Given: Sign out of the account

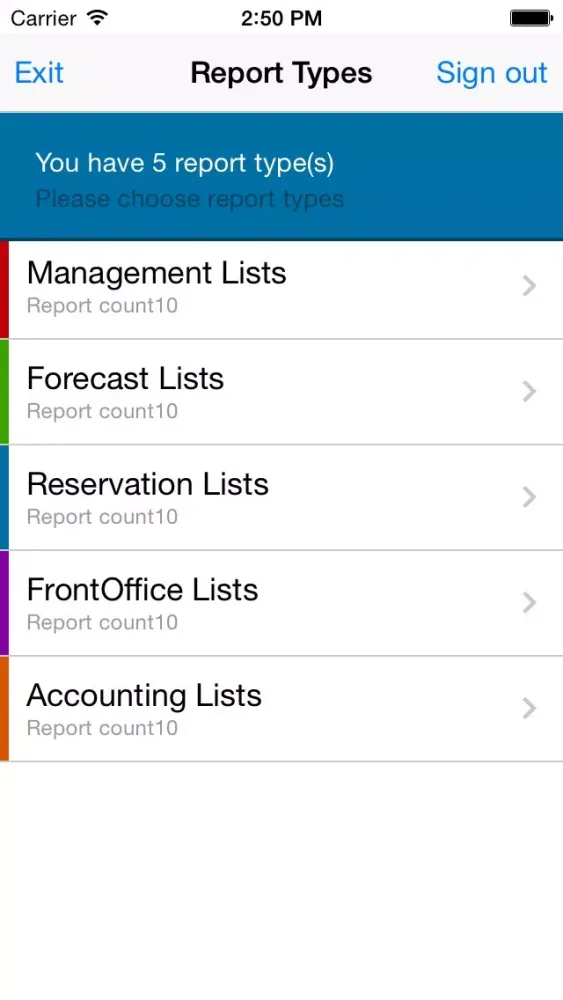Looking at the screenshot, I should click(492, 73).
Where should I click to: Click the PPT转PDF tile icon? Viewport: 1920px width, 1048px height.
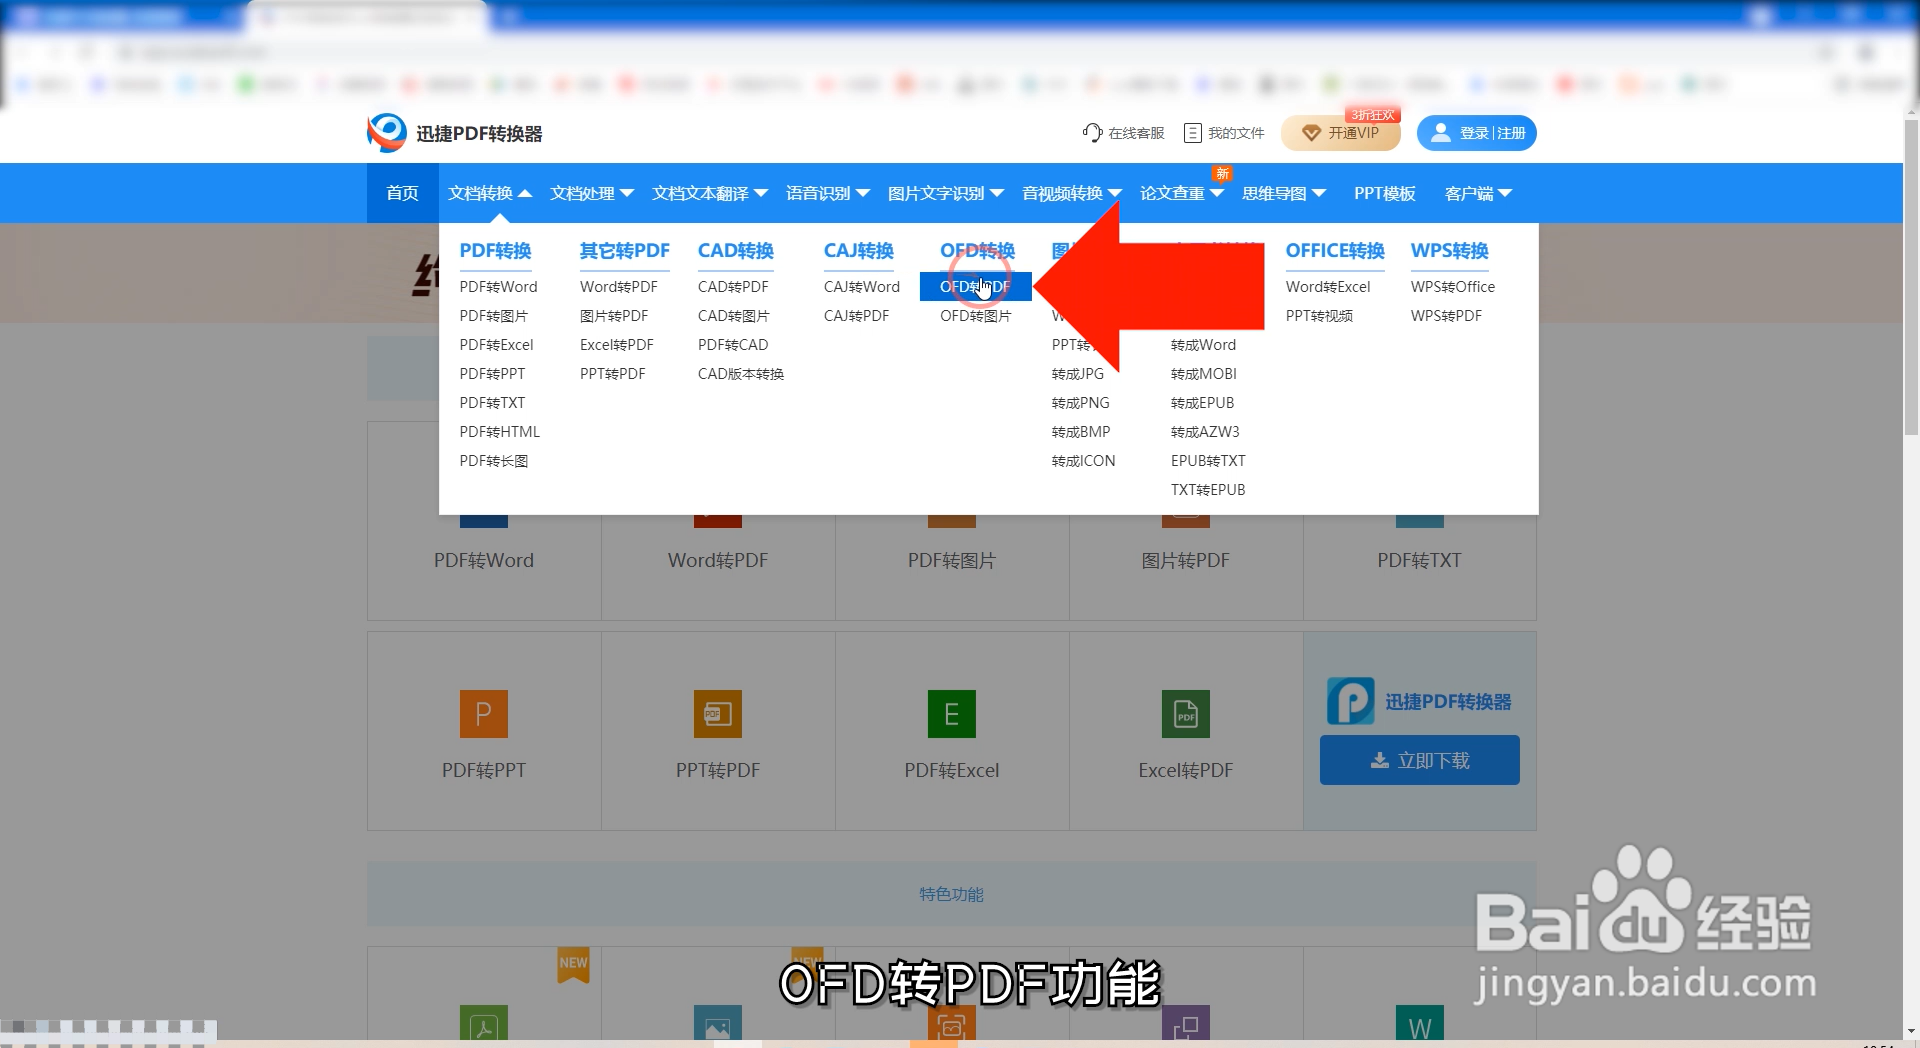click(717, 713)
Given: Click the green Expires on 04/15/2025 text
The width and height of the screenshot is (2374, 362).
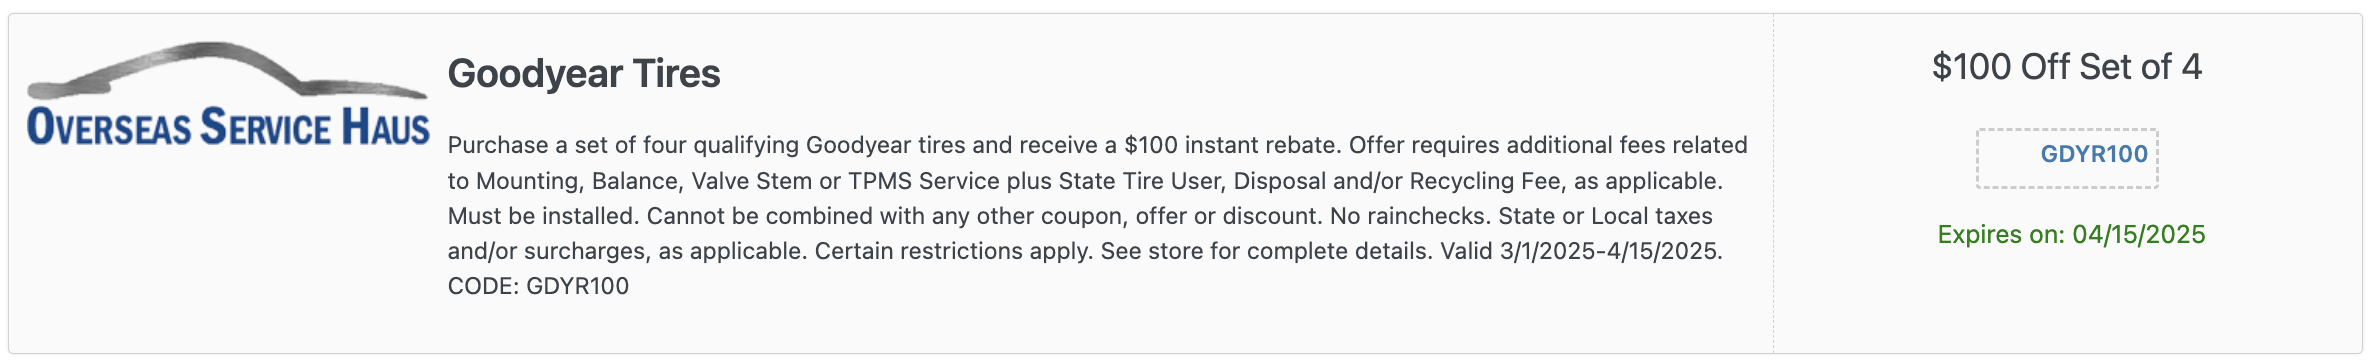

→ **Written task**
Recast the data above as a Markdown table with two columns, Row and Line. Give each non-blank line its own numbered row, skip blank lines, and leave the pictures out.

→ **Answer for the task**
| Row | Line |
|---|---|
| 1 | Given: Sign out of the account |
| 2 | Looking at the screenshot, I should click(492, 73). |
| 3 | Where should I click to: Click the PPT转PDF tile icon? Viewport: 1920px width, 1048px height. |
| 4 | click(717, 713) |
| 5 | Given: Click the green Expires on 04/15/2025 text |
| 6 | The width and height of the screenshot is (2374, 362). |